> _Set problem_
Rewrite the part of the data that runs from its start through the line containing "(415, 336)." as a JSON list of strings, one string per line and no blank lines. Omit the pictures.

Word and item position data
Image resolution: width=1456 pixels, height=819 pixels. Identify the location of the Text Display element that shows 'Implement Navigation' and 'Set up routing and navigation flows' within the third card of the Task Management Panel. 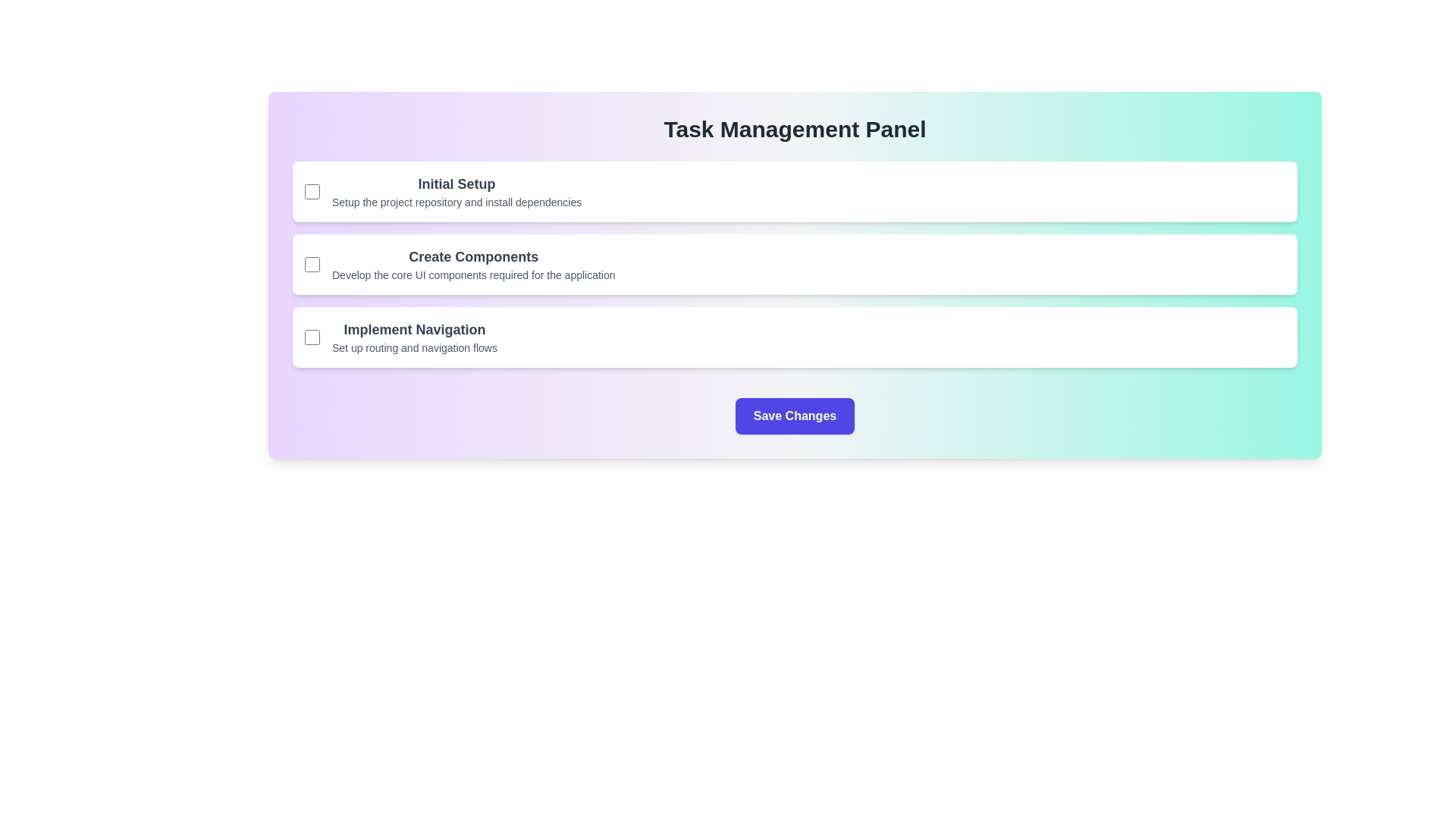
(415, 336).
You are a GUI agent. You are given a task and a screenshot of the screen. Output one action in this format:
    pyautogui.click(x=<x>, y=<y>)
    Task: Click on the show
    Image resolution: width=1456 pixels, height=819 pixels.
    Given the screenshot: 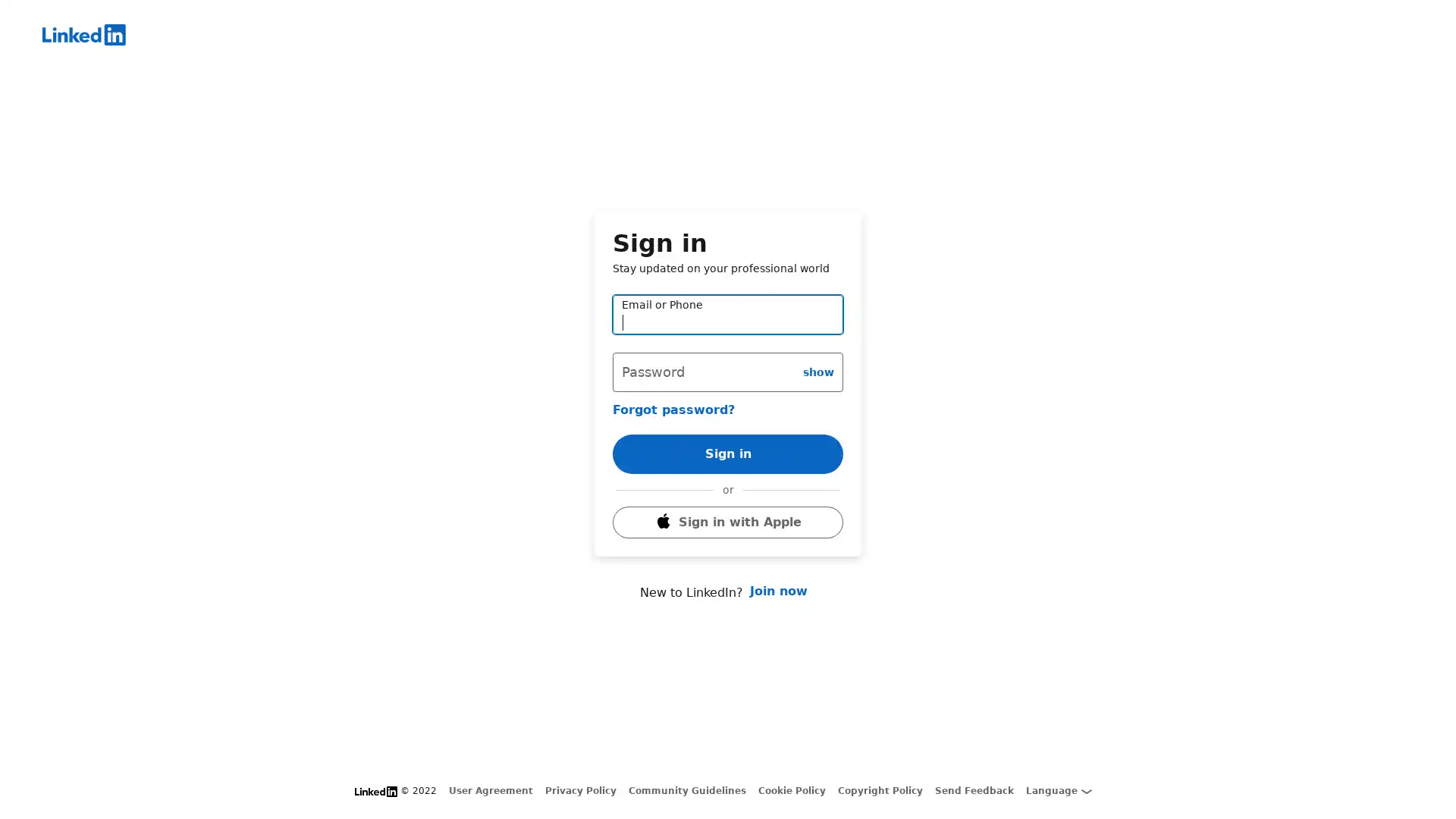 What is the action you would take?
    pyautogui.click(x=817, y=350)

> _Correct result_
[
  "Image resolution: width=1456 pixels, height=819 pixels. Identify the location of the Text Display element that shows 'Implement Navigation' and 'Set up routing and navigation flows' within the third card of the Task Management Panel. ",
  "(415, 336)."
]